> [TASK INSTRUCTIONS]: Starting at the line that has "Task: Click the 更多走势 trend chart icon" and ending after the line that has "Action: 645,555", write those rows out again, with the requests kept unchanged. In the answers, multiply each click coordinate by 0.55 and round it to a whole number, rounding halves up.

> [Stored dataset items]:
+ + + + + + +

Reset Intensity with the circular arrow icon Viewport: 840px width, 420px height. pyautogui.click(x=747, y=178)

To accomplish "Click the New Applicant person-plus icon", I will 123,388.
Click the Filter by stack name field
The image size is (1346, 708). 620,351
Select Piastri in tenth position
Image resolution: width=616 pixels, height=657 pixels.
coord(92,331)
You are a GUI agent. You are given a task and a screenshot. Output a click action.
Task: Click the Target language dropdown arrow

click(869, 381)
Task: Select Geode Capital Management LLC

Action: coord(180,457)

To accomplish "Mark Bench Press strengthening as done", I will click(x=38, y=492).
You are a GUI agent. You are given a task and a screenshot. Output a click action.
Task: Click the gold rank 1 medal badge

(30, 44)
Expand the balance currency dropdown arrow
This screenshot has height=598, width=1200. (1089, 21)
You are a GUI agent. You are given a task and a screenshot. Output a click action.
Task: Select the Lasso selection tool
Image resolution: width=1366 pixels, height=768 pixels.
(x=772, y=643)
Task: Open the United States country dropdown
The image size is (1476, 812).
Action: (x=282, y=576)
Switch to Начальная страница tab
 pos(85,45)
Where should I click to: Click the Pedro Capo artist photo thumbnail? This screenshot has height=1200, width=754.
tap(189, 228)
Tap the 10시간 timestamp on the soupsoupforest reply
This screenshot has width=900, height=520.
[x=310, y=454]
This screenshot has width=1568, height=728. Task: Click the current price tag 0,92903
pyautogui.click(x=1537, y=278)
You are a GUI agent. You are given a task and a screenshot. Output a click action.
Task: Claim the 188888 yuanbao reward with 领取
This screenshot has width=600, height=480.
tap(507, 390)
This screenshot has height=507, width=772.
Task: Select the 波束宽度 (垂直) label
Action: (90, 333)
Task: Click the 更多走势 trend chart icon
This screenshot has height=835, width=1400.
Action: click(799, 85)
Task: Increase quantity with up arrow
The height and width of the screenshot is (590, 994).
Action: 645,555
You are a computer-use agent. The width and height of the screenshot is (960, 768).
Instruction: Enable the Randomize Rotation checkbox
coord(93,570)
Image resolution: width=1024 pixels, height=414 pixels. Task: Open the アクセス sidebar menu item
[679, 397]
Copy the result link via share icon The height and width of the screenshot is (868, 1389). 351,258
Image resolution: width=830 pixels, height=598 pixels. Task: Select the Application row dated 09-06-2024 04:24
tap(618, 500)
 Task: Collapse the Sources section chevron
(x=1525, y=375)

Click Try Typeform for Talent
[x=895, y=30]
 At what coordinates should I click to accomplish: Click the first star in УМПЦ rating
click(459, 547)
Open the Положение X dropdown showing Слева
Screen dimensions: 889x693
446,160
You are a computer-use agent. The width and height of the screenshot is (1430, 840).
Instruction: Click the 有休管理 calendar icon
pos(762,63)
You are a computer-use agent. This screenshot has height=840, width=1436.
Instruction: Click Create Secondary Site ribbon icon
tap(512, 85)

+ + + + + + +

> [THE RESULT]:
Task: Click the 更多走势 trend chart icon
This screenshot has height=835, width=1400.
Action: click(439, 47)
Task: Increase quantity with up arrow
The height and width of the screenshot is (590, 994).
Action: 355,305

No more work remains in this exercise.